After a week of Republican chaos, confusion and crisis, their first messaging bill shows they can’t run the risk of a stronger, fairer tax administration.

It’s bad for their donors and even bad for their own leader. This isn’t about middle class families or small businesses. It’s about Republicans putting their own political interests ahead of the country’s.

The American people know this scheme. It’s a two-tier tax system. Wage workers follow the rules while wealthy billionaires and corporations skirt their responsibilities. That’s what the Republicans have built.

Under their control, IRS funding has been stagnant, staffing levels have dropped, and far too many continue to get away with not paying their fair share.

Last year alone, $160 billion went unpaid from the top 1 percent. Yearly, we lose out on an estimated $600 billion in unpaid taxes. Over the next decade, this will cost our country an estimated $7 trillion. To put that in perspective, that’s about 3 percent of our GDP or ALL of the income taxes paid by the lowest earning 90 percent of taxpayers.

What could this money fund? The American people’s priorities.

The Child Tax Credit.

Universal Paid Family and Medical Leave.

Bringing down health care costs.

But instead, the Republicans want to look out for their own.
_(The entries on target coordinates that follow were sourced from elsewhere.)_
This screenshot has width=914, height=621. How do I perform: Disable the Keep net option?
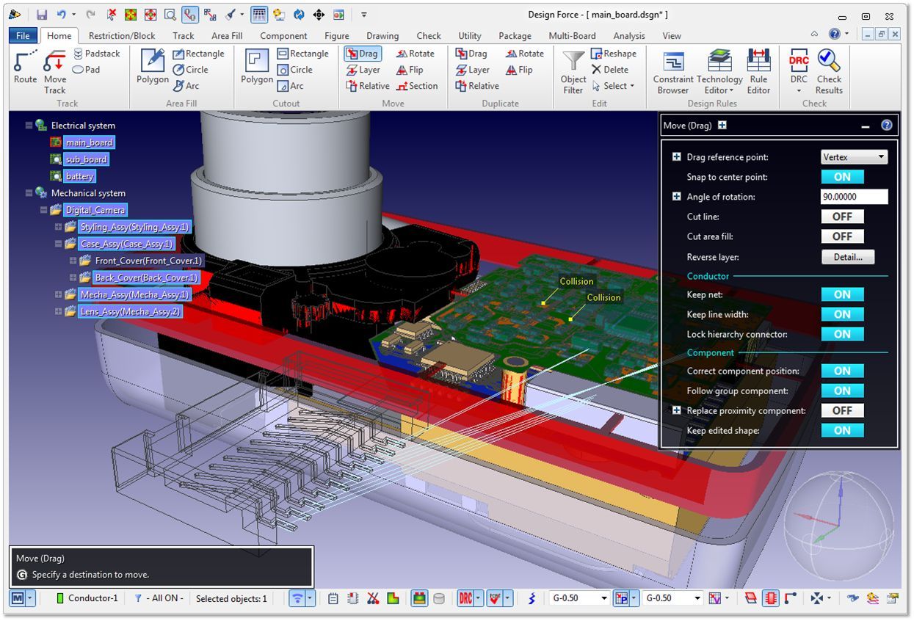click(x=842, y=294)
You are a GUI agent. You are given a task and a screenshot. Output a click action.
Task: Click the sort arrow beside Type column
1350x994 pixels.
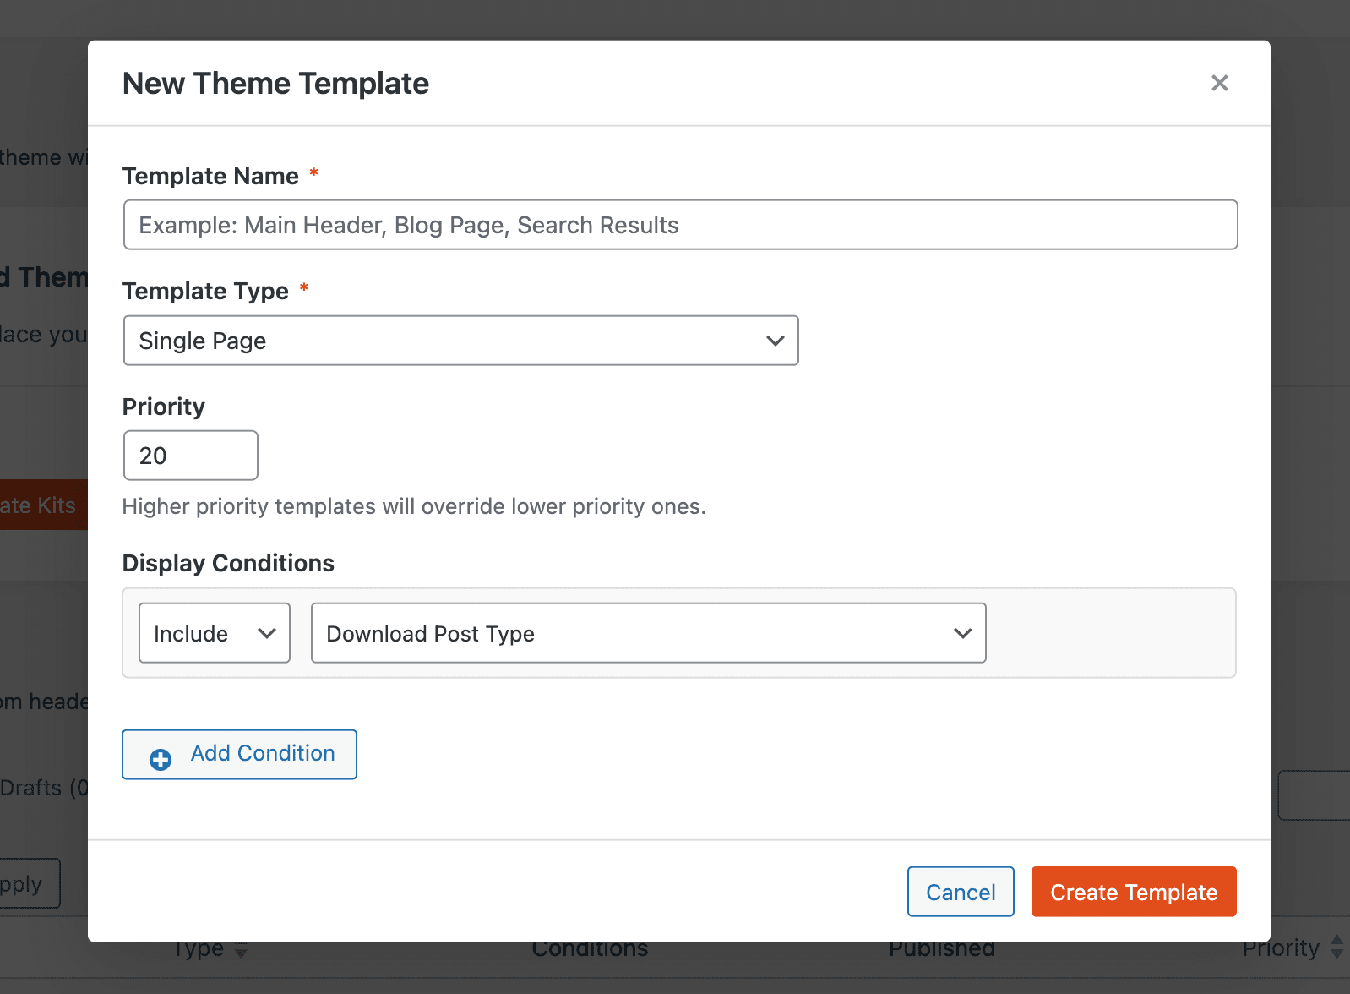241,952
Audit rates among millionaires have declined by 70% since 2010.

Low-income workers receiving the Earned Income Tax Credit are audited more often than taxpayers making over $1 million a year.

Just last week, the Ways and Means Committee uncovered that even in a mandatory program, if you are a wealthy taxpayer, you are held to a different set of standards.

It was also found that a former president of the United States paid more in foreign taxes than domestic. What kind of Commitment to America is that?

Treasury Secretary Janet Yellen and the Republican-appointed former IRS Commissioner both agreed. This funding would not change IRS’s treatment of taxpayers making less than 400,000. Rather, it would bolster IRS’s ability to hold the wealthiest taxpayers accountable.

Republicans have yet again put politics over the people, and I urge my colleagues to see right through this legislation, and vote no.